PARTS OF THE EXERCISE:
a: Transcribe part of the NCAA passage. Begin at the words "It may not be" and stop after "Overland Park, Kansas.".
b: According to the NCAA passage, what share of the NCAA operating budget does Division II get under the NCAA constitution?
c: Write the next part of the passage about Brunk and the NCAA, starting after its last sentence.

═════ PROVIDED PASSAGE

Brunk also sees the National Letter of Intent (ironically initialed NLI) soon going away. It’s all about how a player goes to a college under the impression the coach who recruited him or her would be there for all four years. Next thing you know, that coach is leaving for another job, making the student-athlete wonder why can’t I go freely as well.
“I serve on the NLI appeals committee,” he said. “We hear stories like that time and time again. ‘I was promised this …’ The young man or woman signed the agreement and would be held to attending the institution at least for a year. The coach has gone. Something needs to be done about that.”
Brunk anticipates something coming out within the next month regarding NLIs. He said those are handled by the Collegiate Commissioners Association, and there is serious discussion of doing away with it.
“The question is how can you keep student-athletes committed to a school. There would have to be some language added to the basic financial aid agreement at the particular institution to provide some failsafe for the school that’s bringing them in.”
Per the NCAA constitution, Division II gets 4.37% of the NCAA operating budget. Brunk said they will still get that even with the settlement of the lawsuits and the payouts the Division I level must make. This means “all systems are go” when it comes to staging national championships.
It may not be perfect, and maybe the NCAA deserves some of its criticism. Does the backlash go too far with words like ‘corrupt’ and ‘unfair?’ Brunk calls himself a ‘proud former NCAA staff member’ at the national office for eight years in Overland Park, Kansas.
“One of the best experiences I ever had,” he said. “Now they are blaming everyone in Indianapolis, but the NCAA is all of us. We are the ones who made all the legislative proposals, enacted all the legislation.”
Brunk’s departments working for the NCAA were compliance services and membership services. When doing a compliance review in the Dallas area, he was dining with people from a school. Using his NCAA credit card, that’s when the waiter fussed at him about his alma mater. It was a case, though, of Brunk having a colleague with a similar last name.
“It was blaming the NCAA staff for the mishaps his alma mater had done contrary to legislation,” said Brunk. “A gentleman, faculty member, started saying, ‘You sit in your glass house in Overland Park. You make up all these rules.’ I let him vent. Then, ‘Do you know who the NCAA is?’ ‘It’s you!’ ‘No.’”

══════════
═════ INFORMATION SHOWN

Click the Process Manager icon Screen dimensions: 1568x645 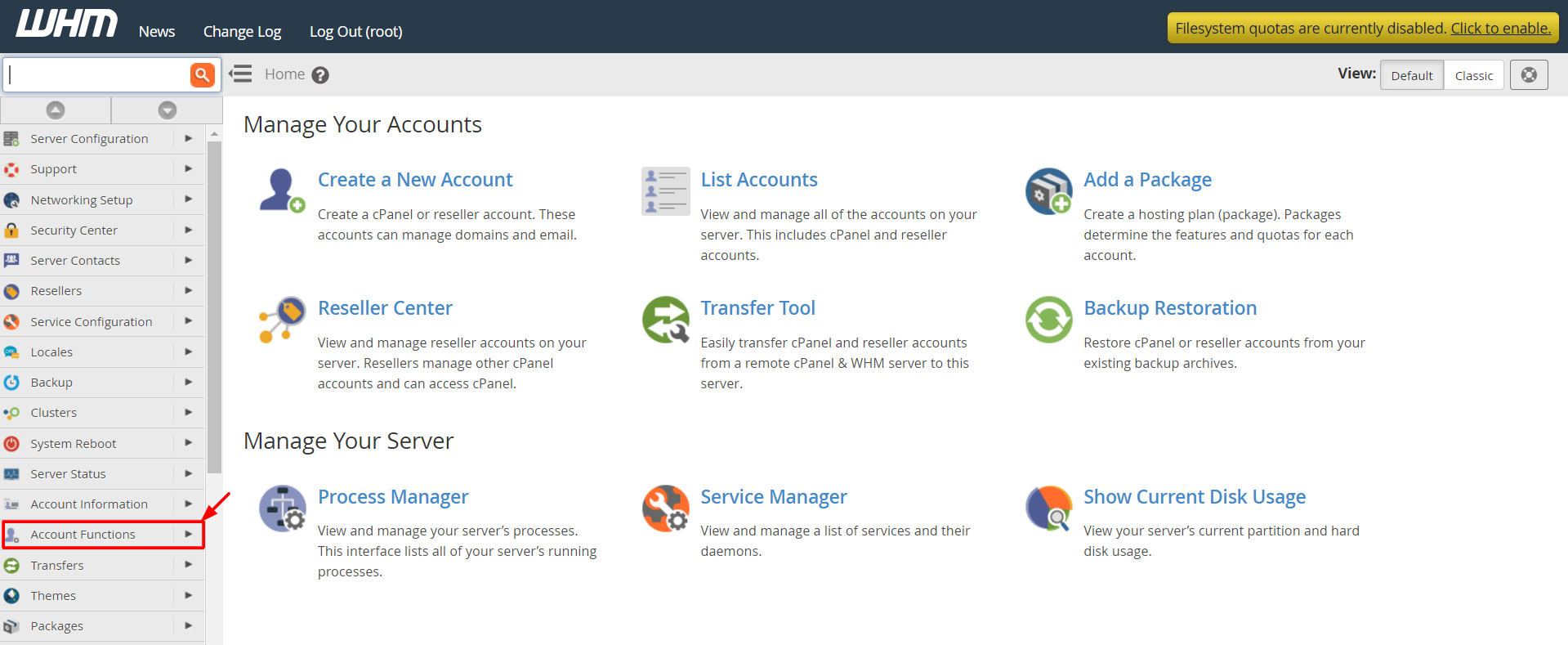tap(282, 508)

══════════
═════ INFORMATION SHOWN

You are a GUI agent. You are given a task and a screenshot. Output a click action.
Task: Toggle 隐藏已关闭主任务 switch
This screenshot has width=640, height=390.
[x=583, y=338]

══════════

ANSWERS TO THE EXERCISES:
a:
It may not be perfect, and maybe the NCAA deserves some of its criticism. Does the backlash go too far with words like ‘corrupt’ and ‘unfair?’ Brunk calls himself a ‘proud former NCAA staff member’ at the national office for eight years in Overland Park, Kansas.

b: 4.37%

c:
The NCAA is its member institutions. Brunk said there are a lot of misconceptions about it, but it is made up of people trying to do the right thing in what is a tough but potentially rewarding job.
But the criticism continues, that the NCAA is more about status quo than adapting and is inconsistent with rules enforcement.
“I definitely say (the NCAA) is needed,” said Brunk. “There needs to be some tweaking. Charlie Baker, the new NCAA president, has done a great job. He was really behind the 8 ball when he first came on board. He’s very proactive. He knows how to deal with both sides of the issue.
“Quite frankly … we missed the boat by not being proactive when NIL and the portal were first being talked about. If we could have put something in before California and Florida and Texas and some of those states put in their regulations, if we could have towards the end of President Emmert’s tenure, I think we’d be in a better position now. But I think Charlie Baker is the one that is going to lead us out of the myriad of issues. His contacts on Capital Hill, being a former governor of Massachusetts, is going to help.”
But Brunk thinks PBC is a good stock. He sees it as a visionary conference looking for the next ‘next’ to enhance the student-athlete experience.
“I hope upon graduation they will fondly remember the Peach Belt and their enjoyment at their alma mater,” he said. “Be good contributors and followers.”